ITS Sentinels: Students Defending University’s Network Digital Assets
In the last two years, Information Technology and Service (ITS) has ramped up the hiring of student employees for its Information Security (InfoSec) team. Called ITS Sentinels, these students work diligently to defend the University against online threats and security vulnerabilities. They have become integral and essential to ITS’s information security program.
The ITS Sentinels are interns and student employees, currently from the iSchool, the College of Engineering and Computer Science, the College of Arts and Sciences and Rochester Institute of Technology. Each starts with procedural work, then, by demonstrating their individual abilities, work ethic and trustworthiness earns responsibility for more compelling and complex tasks.
“ITS typically employed one or two students to help with information security,” says Christopher Croad, the University’s Information Security Officer. “As outside threats increased over the last few years, we increased our student employee ranks and added interns. They all report to Bob Davis, IT architect on our team, who manages the program.”
Sentinels enjoy hands-on work under the guidance of ITS’s professional security and technology experts. Their tasks and responsibilities include monitoring intrusion detection alerts, following known information security news and information resources for current threats and running the campus Vulnerability Assessment program. They also respond to malware infections and Digital Millennium Copyright Act violations, and contribute standards and guidelines to the Security Awareness campaign.

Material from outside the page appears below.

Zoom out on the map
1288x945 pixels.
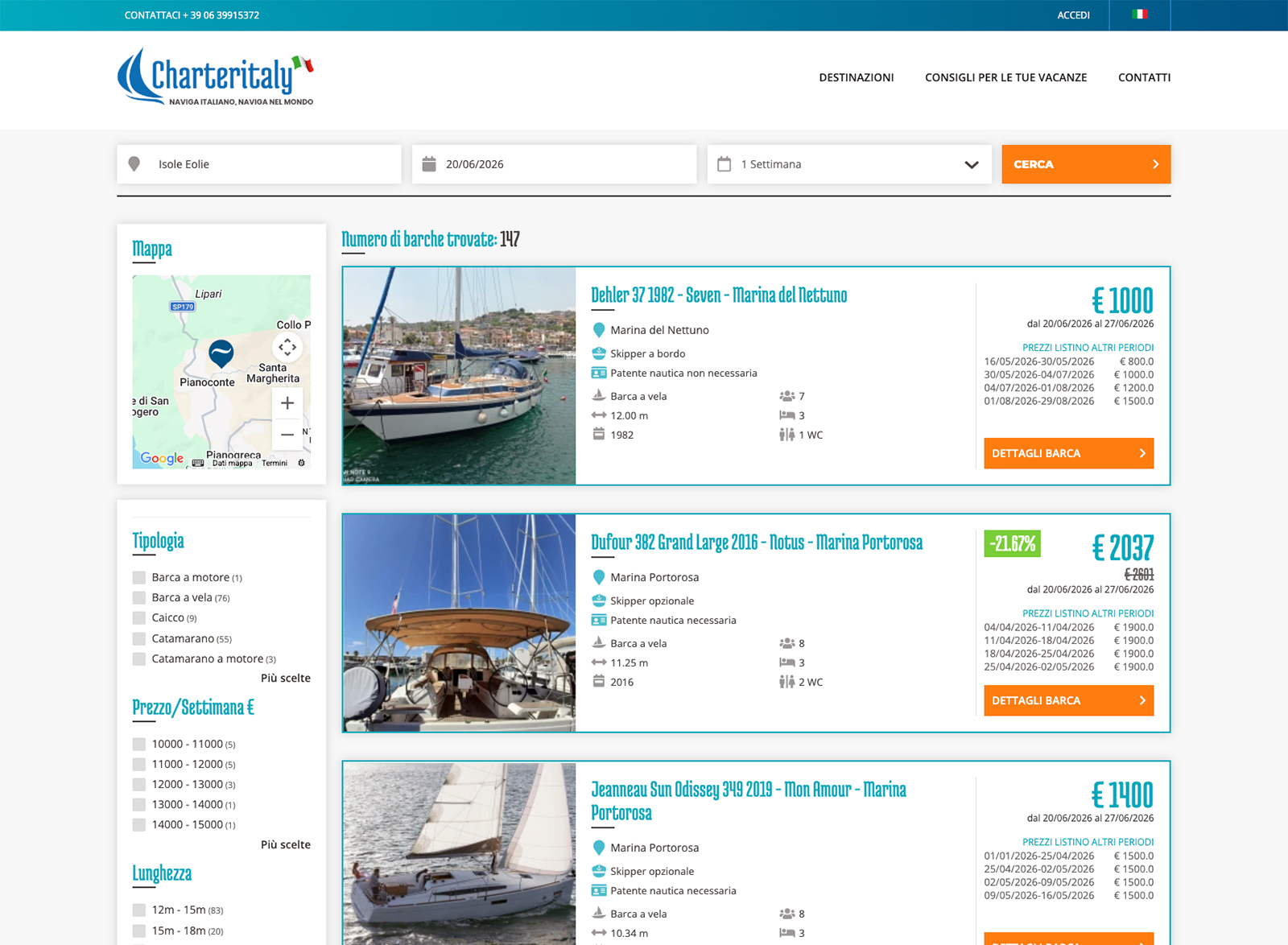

“The Sentinels enable faster and more effective reaction and defense against security threats,” said Davis. “They provide flexibility and efficiency and free up time for professional staff to tackle projects that move the InfoSec program forward.”
Even with heightened duties, Sentinels do not have access to confidential and protected information. Instead, InfoSec professional staff complete tasks and handle incidents that involve sensitive information.
Nearly all of the student employees have been Sentinels until graduation. After their ITS Sentinel experiences, many students have received offers and gone on to start their information security careers at Google, Citibank, Symantec, Mandient and other firms. Many of these graduates believe that it’s their experience as ITS Sentinels that distinguished them from other candidates.
While working toward his M.S. in computer science in the College of Engineering and Computer Science, Basava Channanagowda leveraged his position as an ITS Sentinel. “The experience I gained as a Sentinel helped me join Citigroup as a senior technical analyst in their Application Vulnerability Assessments department,” says Channanagowda. “I chose to work for ITS because of my interest in web applications penetration testing and learned to perform vulnerability scans on campus computing systems. The experience taught me much that I can apply on the job. In addition to technical skills, I improved my writing, verbal, research and interpersonal abilities. Being a Sentinel was a great learning experience, and I strongly recommend it to students interested in a career in information security.”
Ashley Graves was one of the first interns from RIT. “I was part of the Sentinels before we even thought to make a name for ourselves. It turned out to be an invaluable part of my career growth,” says Graves. “RIT taught me security fundamentals, but working here at SU allowed me hands-on vulnerability management experience in a small, tight-knit team with passionate mentors. I’m now part of the security team at Indeed.com, using the skillset the Sentinels supplied me with.”
Another Sentinel alum, who asked that his name not be used in this article, earned a job with the U.S. Department of Defense. He found being a Sentinel a worthwhile and unforgettable experience. “This opportunity exposed me to real-world problems that required my technical expertise and critical thinking skills. InfoSec staff took the time to shape my understanding of information security and helped me become a more effective IT analyst. From them, I learned new tools and security concepts which made my job easier, and have followed me to my current position. The internship made a difference in my career, and the experience will be useful anywhere I go.”
Casey Martin, who now works in Tampa, said he wouldn’t be where he is without the program. “I work for ReliaQuest, a managed services security provider, which engineers and monitors security solutions for a variety of customers in every major industry. Very soon after I was hired, I was able to apply what I learned as an ITS Sentinel. I quickly developed tools that we now use to track, manage and report on data for four of our customers.” Martin brought a wealth of knowledge from his Sentinel experience. “It’s crazy to think that eight months ago I was an intern and now I’m a lead engineer with a team of analysts that report to me. My other two internships don’t even compare to the hands-on experiences I had as an ITS Sentinel.”
InfoSec is looking to grow the ITS Sentinel program. “It has proved very successful, for students and ITS,” says Croad. “Right now, we’re developing more work space so we can bring on more Sentinels.”
Students interested in joining the ITS Sentinels are encouraged to watch SU JobOpps for openings.